|
Il design dell'informazione è, probabilmente, il settore che con l'avvento del computer e di internet ha visto i più grandi mutamenti nel settore della comunicazione dagli anni Ottanta in poi. Vere e proprie rivoluzioni nei processi industriali e nei modelli di business non potevano che sparigliare anche le gabbie di riviste e quotidiani. Disegnare testate, progettare settimanali e mensili è una delle attività che amo di più, da sempre. Dai tempi degli studi - quando si andava di carta, colla e fotocopie se non ciclostile - sino agli anni più recenti, quando l'uso del colore è finalmente diventata una consuetidine.

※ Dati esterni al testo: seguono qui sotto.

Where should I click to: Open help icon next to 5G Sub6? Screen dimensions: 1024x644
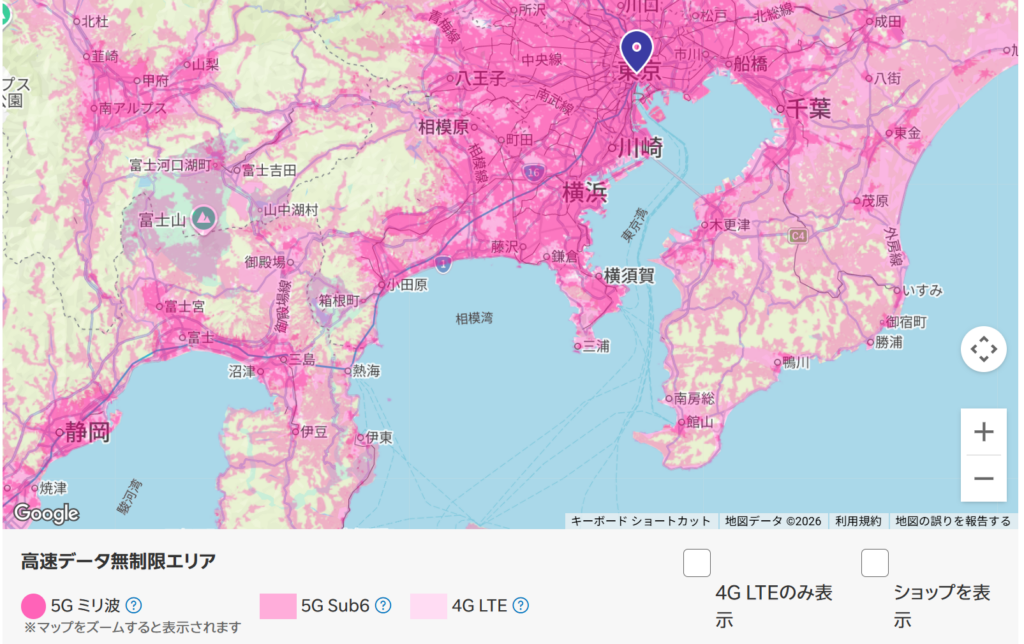click(x=383, y=605)
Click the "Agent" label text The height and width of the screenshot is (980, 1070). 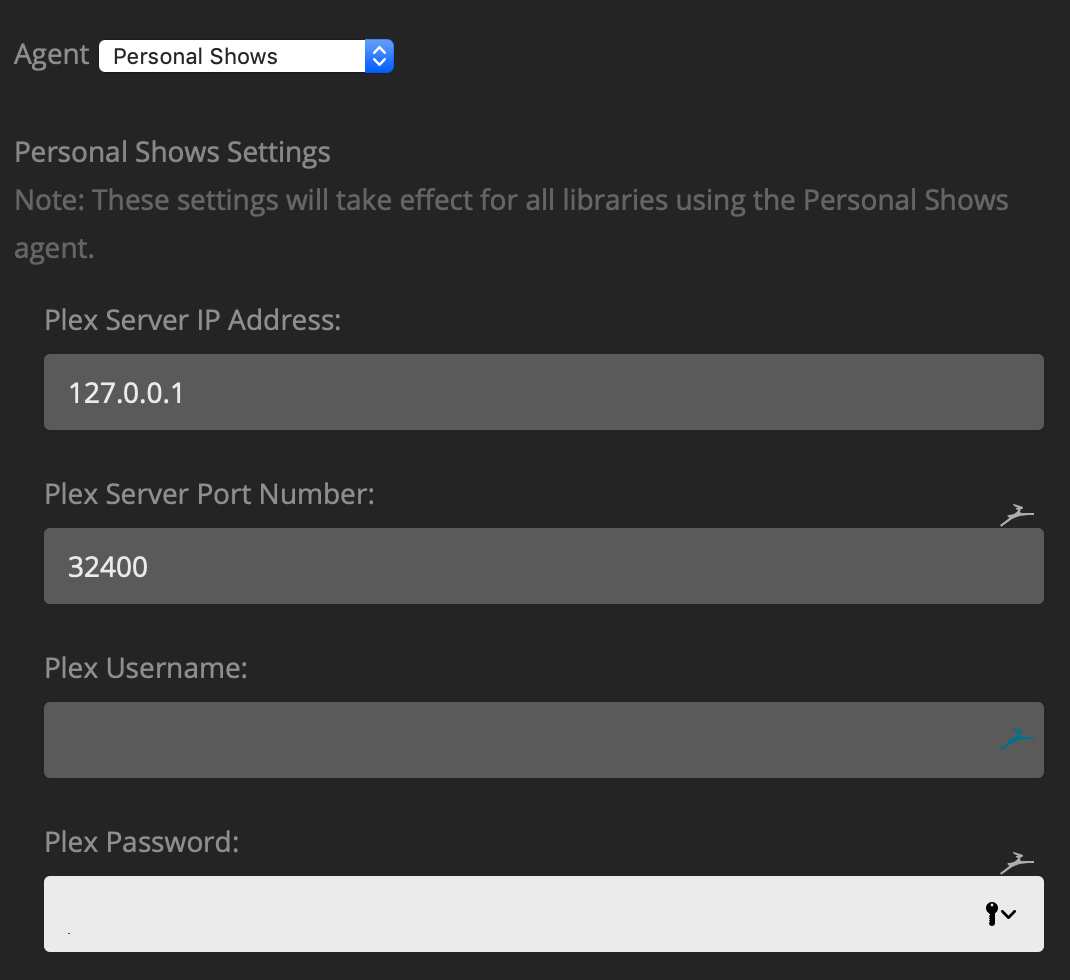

Lab Magazine, Monza la città, (8), Carta Libera sono alcuni dei giornali stampati per i quali ho realizzato il progetto grafico. Per quasi tutti ho lavorato successivamente come art director, curando talvolta l'impaginazione. Prodotto da rotativa o da offset, il giornale stampato conserva un fascino, una leggibilità e una usabilità ancora irraggiungibili per l'online come anche per i tablet; lontani da una maturità che li possa portare a competere realmente con i tabloid e le riviste sul piano della persistenza della conoscenza. Certo la velocità e la pervasività dell'informazione digitale è impareggiabile, ma la "profondità" della lettura delle pagine di carta è - ancora - un'altra cosa.